Desde allí, comparte lo aprendido y acompaña a otros agricultores en la adopción de técnicas sostenibles. «Es importante que en las fincas haya árboles, que se evite el uso de químicos, aprender a organizar una huerta -explica-. Yo no soy mezquina con lo que sé, lo comparto con los demás».
Un plátano de la finca tiene otro sabor
Retomando la conversación sobre el contraste entre campo y ciudad, Dayra dice que se nota, sobre todo, en la mesa. Y lo resume con un ejemplo sencillo: «Usted compra un plátano en la ciudad y no tiene sabor. Usted se come un plátano de mi finca y es dulce, totalmente dulce. El arroz que compra en el súper no sabe igual que el que usted mismo cosecha y pila». En su hogar, los platos más comunes son arroz con frijoles, gallina guisada, tajadas (de plátano) maduras y sancocho con verduras de la finca. «En el campo se come sano, nada de químicos«, remarca.
Para Montenegro, el campo no es solo un lugar de producción, sino también de valores. Le preocupa que muchos jóvenes se alejen de la vida rural, atraídos por la ciudad y el exceso de tecnología. «La mayoría de los jóvenes hoy día están alejados de la práctica, por ejemplo, de levantarse a las cinco de la mañana a ordeñar una vaca».
«Preparar un huerto no es fácil, levantarse y trabajar al sol tampoco -reconoce-. Pero la tierra da». ¿Algún consejo para los padres preocupados por el futuro de sus hijos? «Que les inculquen el valor de la finca, que enseñen a sembrar aunque sea en un pote. Si nos acostumbramos a que todo es comprado, esto se va a perder», lamenta la emprendedora panameña. Los padres de familia, agrega, «deben contarle a sus hijos que el campo es un aliado, es un futuro posible”.
Como mujer, también tuvo que superar prejuicios. En un medio históricamente masculino, Dayra demostró que el género no es un límite. «Me siento orgullosa de ser una mujer empoderada del agro. Sé sembrar, hacer un huerto, vacunar una vaca y también ponerme tacones para ir a la ciudad. Para mí no es ninguna dificultad ser mujer en el campo». Hoy, ella combina el trabajo diario en la finca con su rol como madre y líder comunitaria, transmitiendo un ejemplo poderoso de constancia y compromiso.

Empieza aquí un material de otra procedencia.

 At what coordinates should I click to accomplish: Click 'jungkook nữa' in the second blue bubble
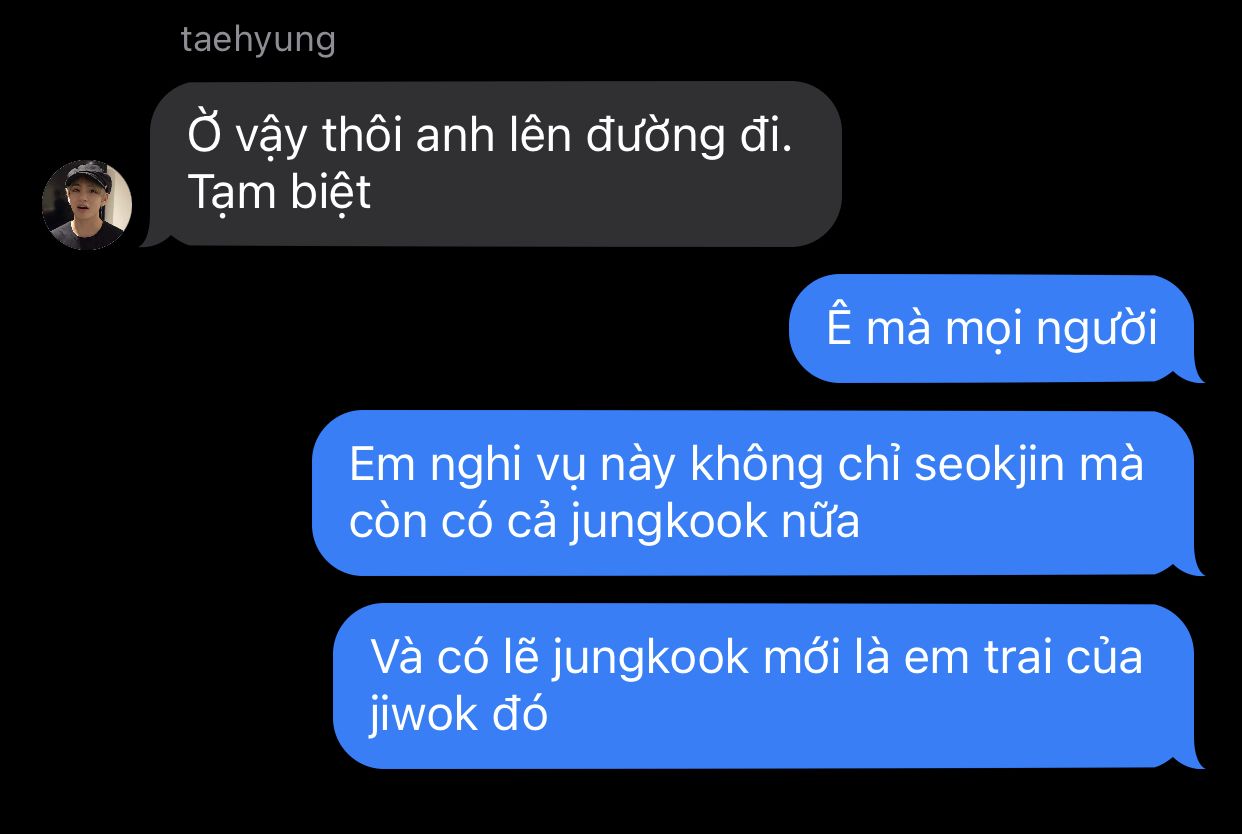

El futuro lo imagina en la misma finca que la vio crecer, con más árboles, más conocimientos aplicados y más vida. «En veinte años me veo trabajando, aprendiendo y compartiendo lo que sé. Me imagino sentada viendo todo limpio, con pasto y árboles, practicando todo lo que aprendí», concluye Dayra bajo el sol tempranero de Chiriquí.